◆ **TASK MATERIAL**:
_ _ _

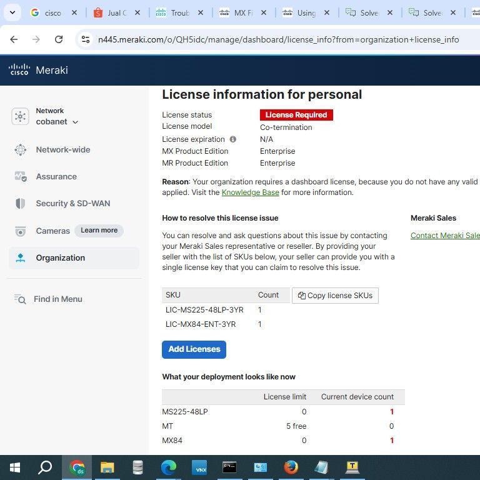
Task: Open the Assurance sidebar section
Action: pyautogui.click(x=56, y=177)
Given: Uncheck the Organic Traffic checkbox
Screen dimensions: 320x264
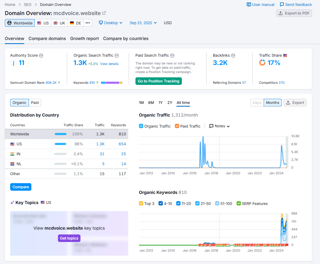Looking at the screenshot, I should [141, 126].
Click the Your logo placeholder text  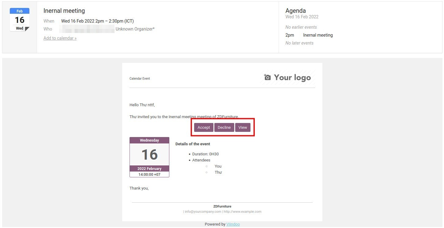coord(292,78)
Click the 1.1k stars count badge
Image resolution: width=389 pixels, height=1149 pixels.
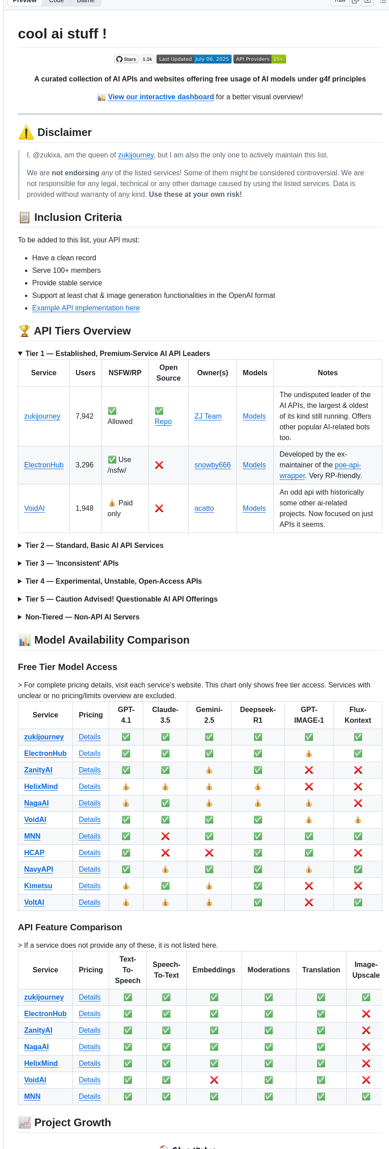pos(148,59)
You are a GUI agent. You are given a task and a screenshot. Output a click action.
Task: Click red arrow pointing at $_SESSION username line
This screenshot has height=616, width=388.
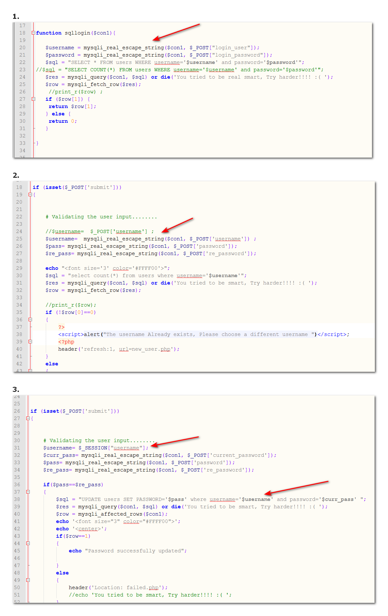pos(174,441)
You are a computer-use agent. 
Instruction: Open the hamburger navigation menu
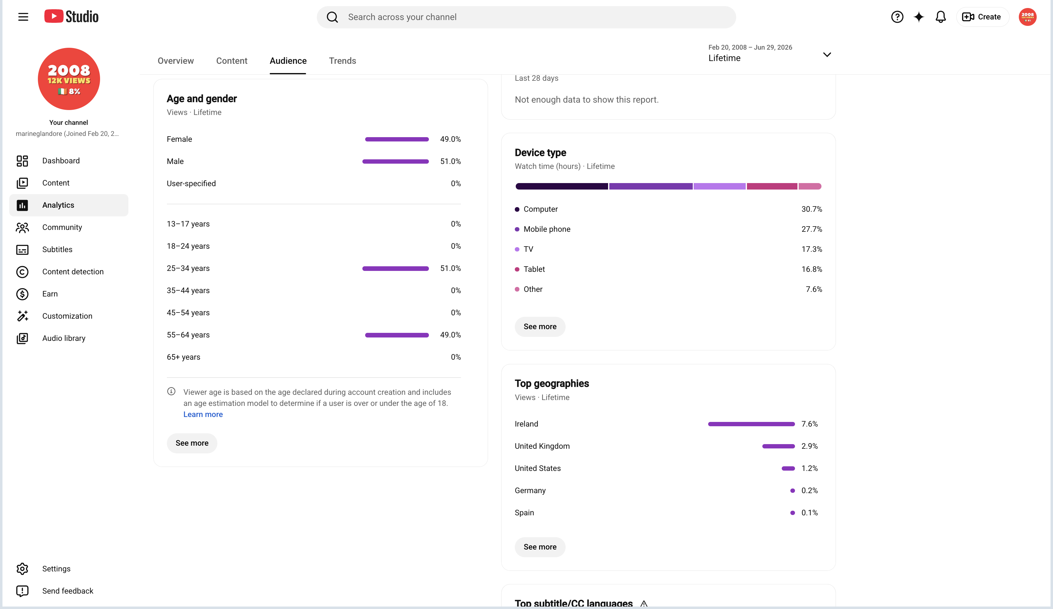tap(23, 17)
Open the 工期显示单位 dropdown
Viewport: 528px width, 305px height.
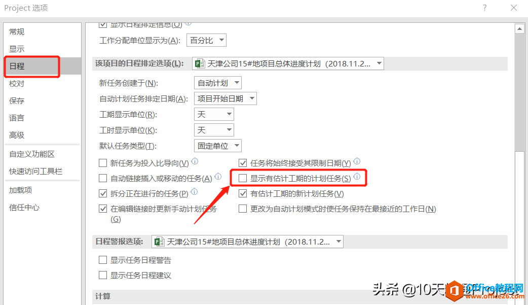[214, 114]
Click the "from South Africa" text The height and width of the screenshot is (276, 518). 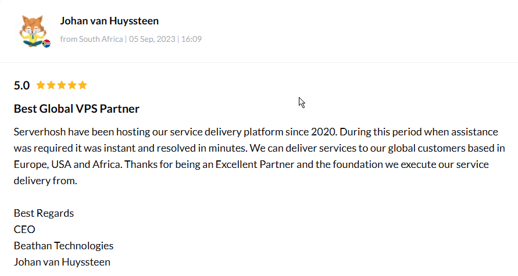(x=91, y=40)
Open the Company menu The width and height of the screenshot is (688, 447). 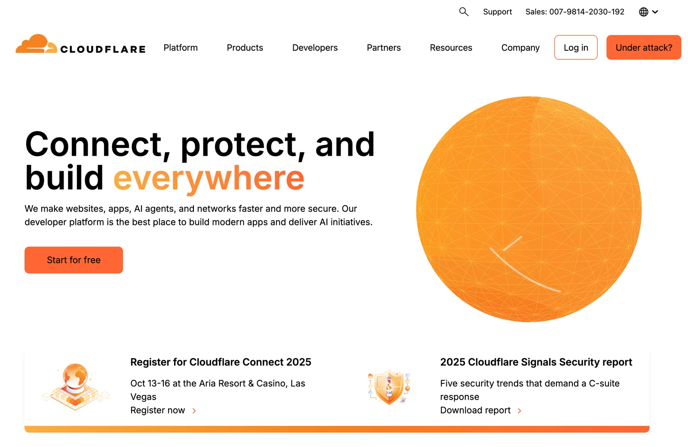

_ _ _

◆ **EXERCISE DESCRIPTION**:
Every line containing the word "agent" must be copied from the material above.

◆ **SOLUTION FOR THIS PROBLEM**:
You are a GUI agent. You are given a task and a screenshot. Output a click action.
You are a computer-use agent. 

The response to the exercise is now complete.